● Problem statement
Every line from the one with "1162x952 pixels." to the end of the listing, and nothing else, is to be printed exactly; please leave the pictures out.

● Records to process

[Start of Attachment]

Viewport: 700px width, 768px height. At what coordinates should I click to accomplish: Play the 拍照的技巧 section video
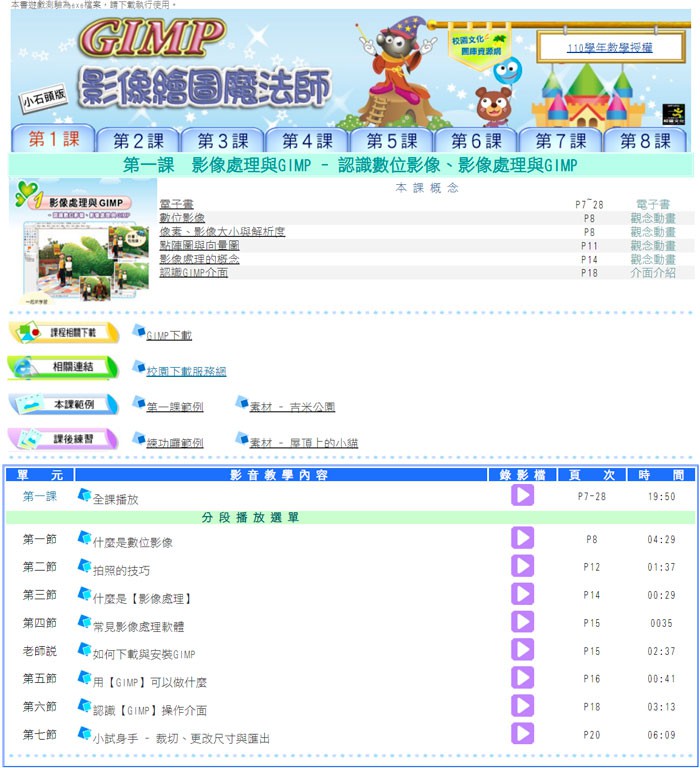click(x=522, y=567)
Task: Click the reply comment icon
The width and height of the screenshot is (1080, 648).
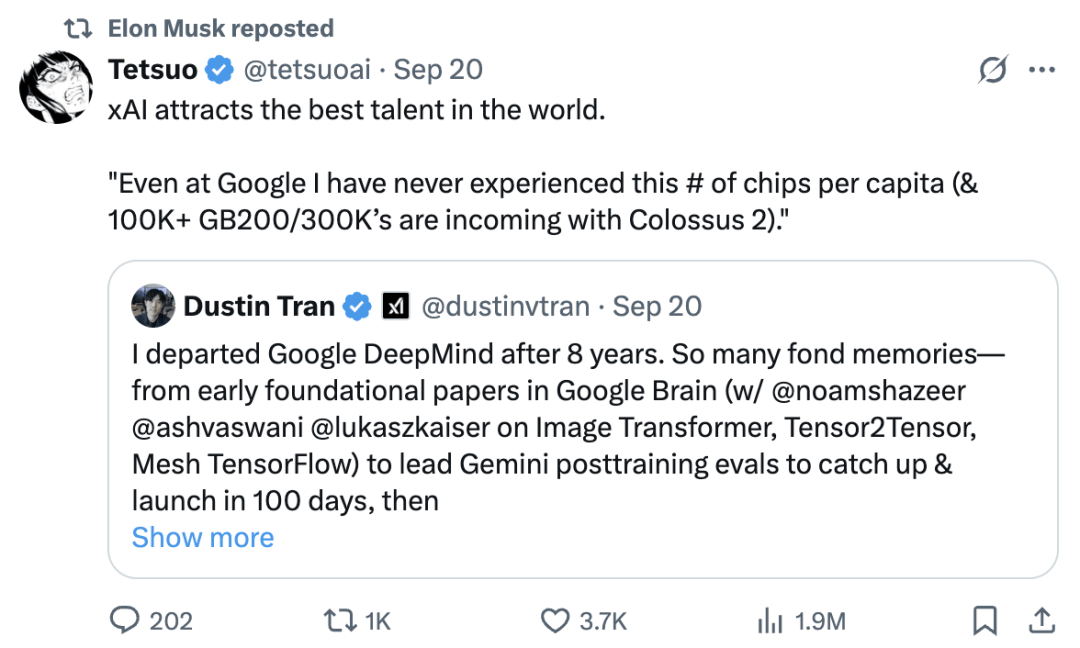Action: coord(124,621)
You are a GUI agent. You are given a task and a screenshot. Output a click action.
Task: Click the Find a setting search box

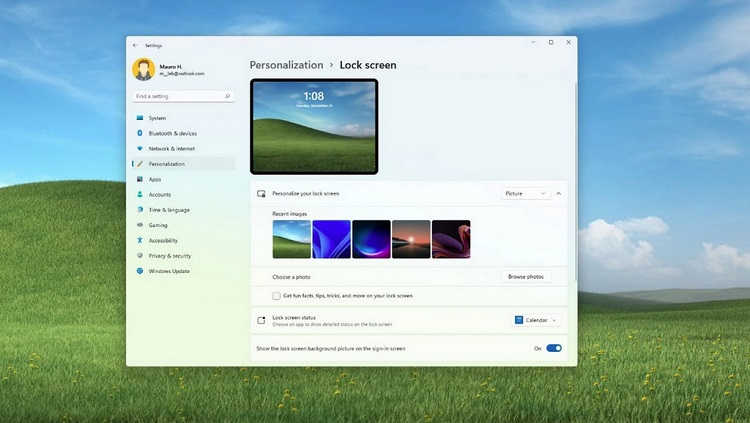[x=182, y=96]
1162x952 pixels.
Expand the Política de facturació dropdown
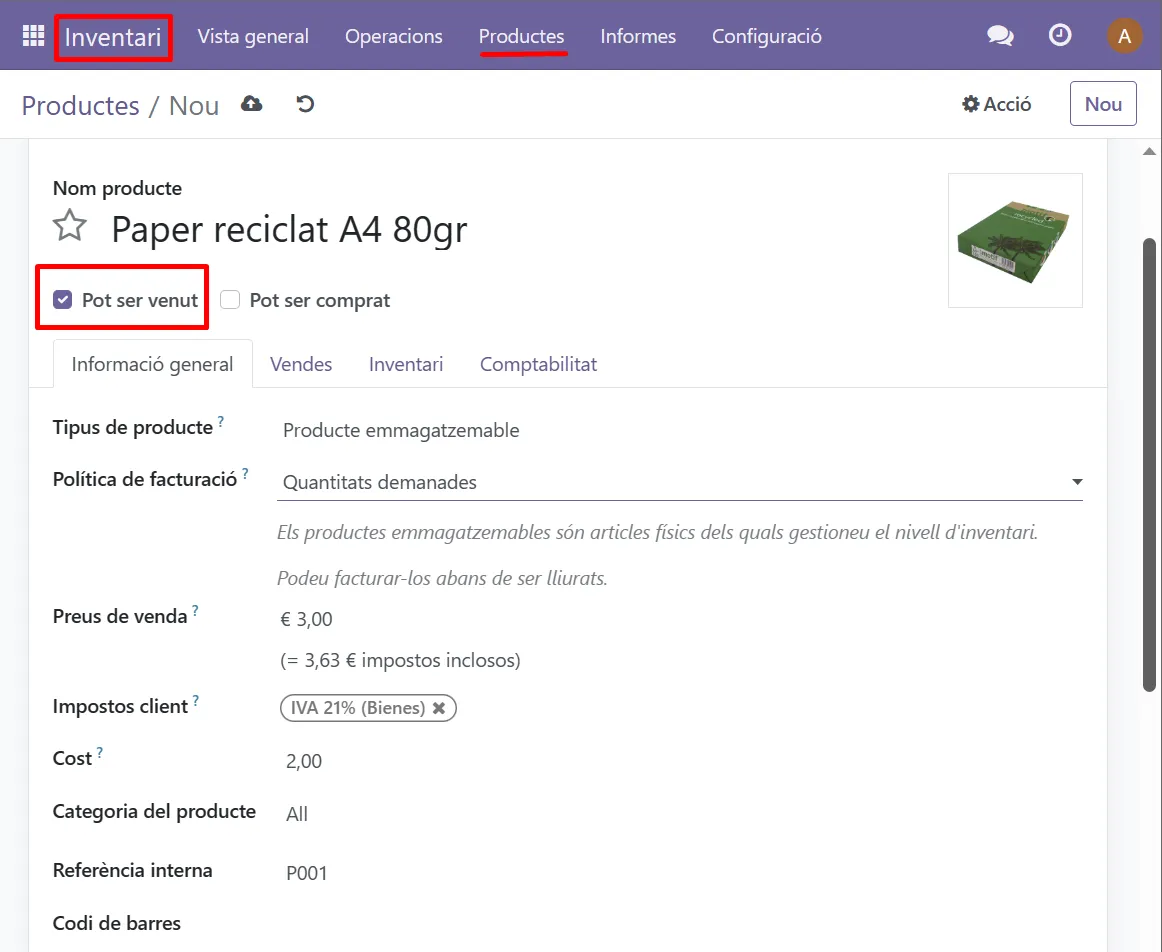(x=1076, y=482)
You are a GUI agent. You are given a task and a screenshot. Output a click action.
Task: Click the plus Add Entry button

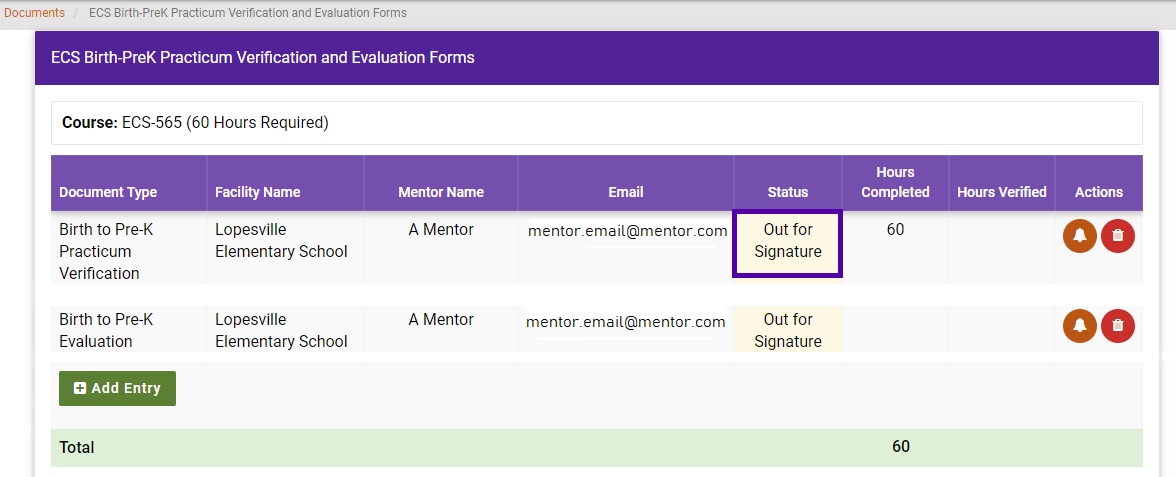118,388
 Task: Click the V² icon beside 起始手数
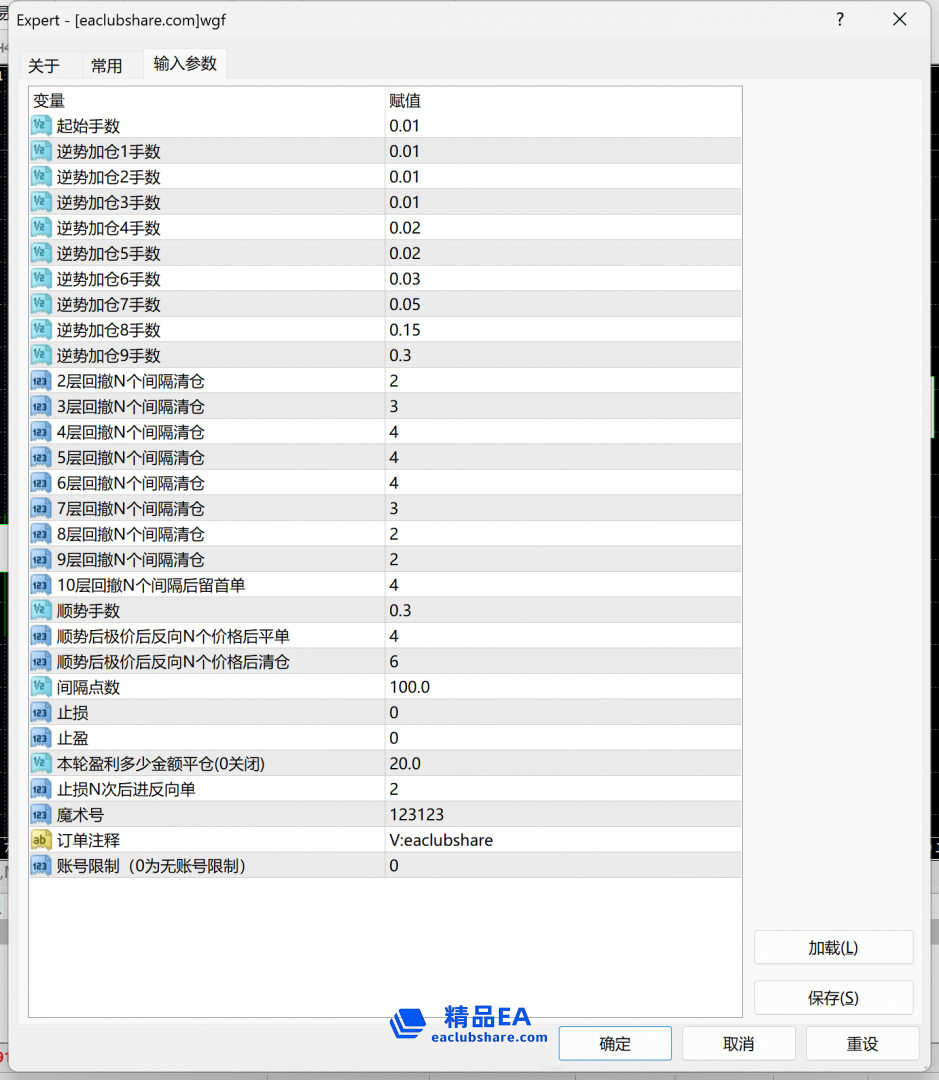[x=40, y=125]
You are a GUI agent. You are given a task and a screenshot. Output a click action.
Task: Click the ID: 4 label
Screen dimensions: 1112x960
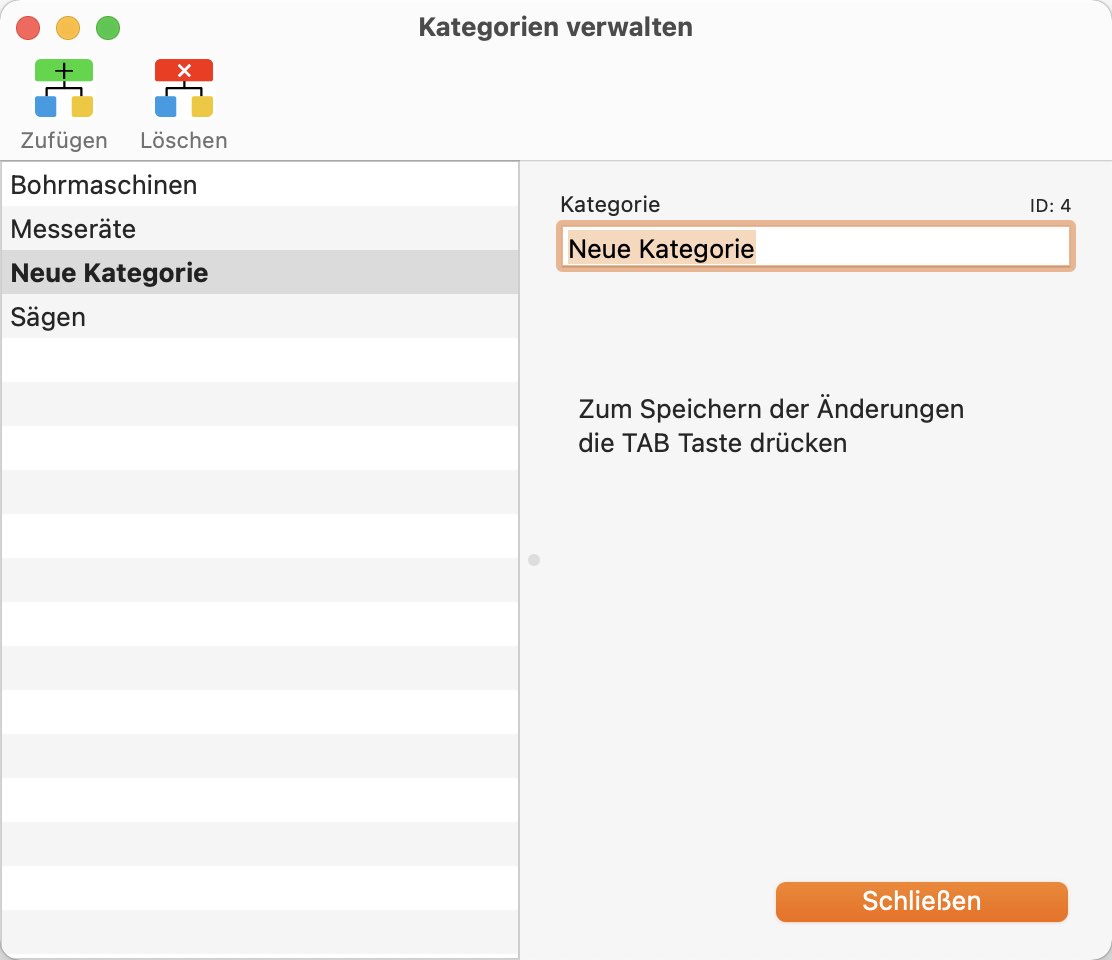[1050, 206]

[End of Attachment]

● Output of the exercise
1162x952 pixels.
Expand the Política de facturació dropdown
(x=1076, y=482)
You are a GUI agent. You are given a task and a screenshot. Output a click action.
Task: Click the plus Add Entry button

118,388
 Task: Click the V² icon beside 起始手数
[x=40, y=125]
You are a GUI agent. You are given a task and a screenshot. Output a click action.
Task: Click the ID: 4 label
Screen dimensions: 1112x960
[1050, 206]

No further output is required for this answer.